IBERIAN DAILY 13 APRIL (ANÁLISIS BANCO SABADELL)
NEWS SUMMARY: ACCIONA, ACCIONA ENERGÍA.
Central Banks put the brakes on
European stock markets welcomed the US inflation data, although the messages in favour of new rate hikes ended up halting the gains. In the Euro STOXX, the best-performing sectors were Media and Real Estate, whereas Travel & Leisure and Basic Resources saw the biggest losses. On the macro side, from the ECB, Robert Holzmann defended a +50bps rate hike in May due to the outlook on inflation, leaving the door open to speeding up QT starting in July. In the US, March’s inflation fell slightly more than expected (to 5.0%), while the core component rose in line with expectations to 5.6%. The IMF reiterated that this level continues to be too high, pushing Central Banks to fight inflation. The Fed sent mixed messages, with M. Daly believing that more rate hikes may not be necessary, although he does not foresee a recession, whereas T. Barkin stated that there is work to do to tackle core inflation. The Fed meeting minutes sounded more dovish, with members’ opinions varying greatly (division between increasing rates by +50bps and holding them). However, most members admitted that the rate level they see as restrictive enough has fallen and that the next steps to take will depend on the macroeconomy, keeping some flexibility in place. The issue of reducing the balance sheet was not discussed, but there was mention of the risk of a moderate recession. In China, March’s exports rose sharply and unexpectedly, whereas imports slowed slightly more than expected, a sign the economy is reopening.
What we expect for today
The European stock markets would open with slight gains in view of the Fed’s hesitation to continue raising rates. Currently, S&P futures are up +0.1% (the S&P 500 ended -0.58% lower vs. the European closing bell). Volatility in the US fell (VIX 19.09). Asian markets are trading with mixed results (China’s CSI 300 -0.56% and Japan’s Nikkei +0.28%).
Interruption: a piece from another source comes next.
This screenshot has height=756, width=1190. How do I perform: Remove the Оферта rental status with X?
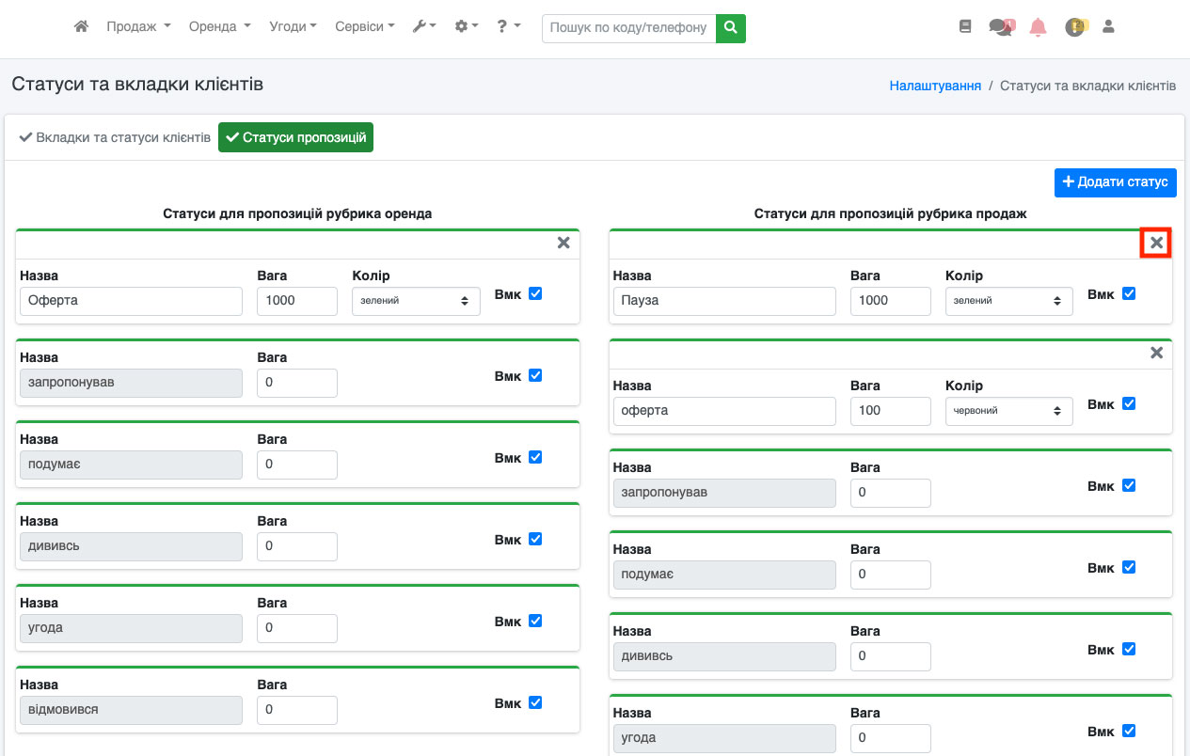pyautogui.click(x=563, y=244)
Today in the UK we will learn February’s industrial output, in Germany March’s final inflation, in the euro zone February’s industrial output and in the US weekly jobless claims and March’s production prices. In debt auctions: Italy (€ 9.5 Bn in bonds due 2026, 2030, 2037 and 2044) and Spain (bonds due 2026, 2033 and 2042, and I/L bons due 2033).
COMPANY NEWS
ACCIONA/ACCIONA ENERGÍA. An opportunity after the correction. BUY/BUY.
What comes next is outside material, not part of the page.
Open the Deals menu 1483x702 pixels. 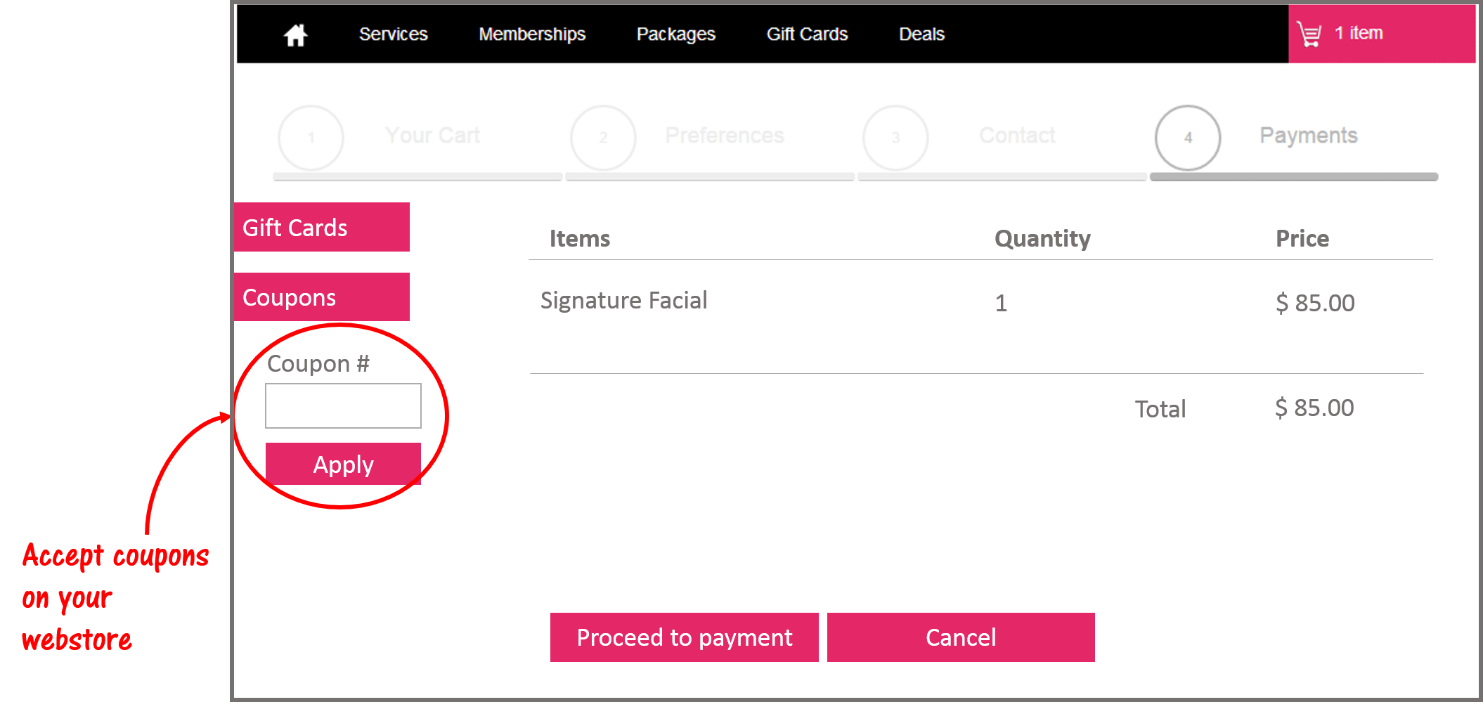(921, 34)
Following the FY2022 earnings release, we cut our estimates for installed capacity’25e to 18.9 GW (vs. 20 GW previously and ANE’s target), while taking a more positive stance on Infra (+47% in EBITDA’23e vs. previously), which (together with other factors) leads us to set a new T.P. of € 39.80/sh. for ANE (-4% vs. previously) and € 216.74/sh. for ANA (+6% vs. previously), which yield +15% and +22% upside, respectively, and thus, we maintain our BUY recommendation for ANE and upgrade that for ANA to BUY (from SELL, previously). Thus, the correction seen in both share prices from August’22 highs (-21% ANE and -15% ANA) provides a new opportunity to invest in both, which, due to their quality, are stocks to be taken into account in a well-diversified portfolio. In the last year, ANA has traded at a -10% discount on average vs. its theoretical value (based on the ANE and Nordex share prices). Since the discount is currently -7%, if we only look for exposure to renewables, we would invest directly through ANE.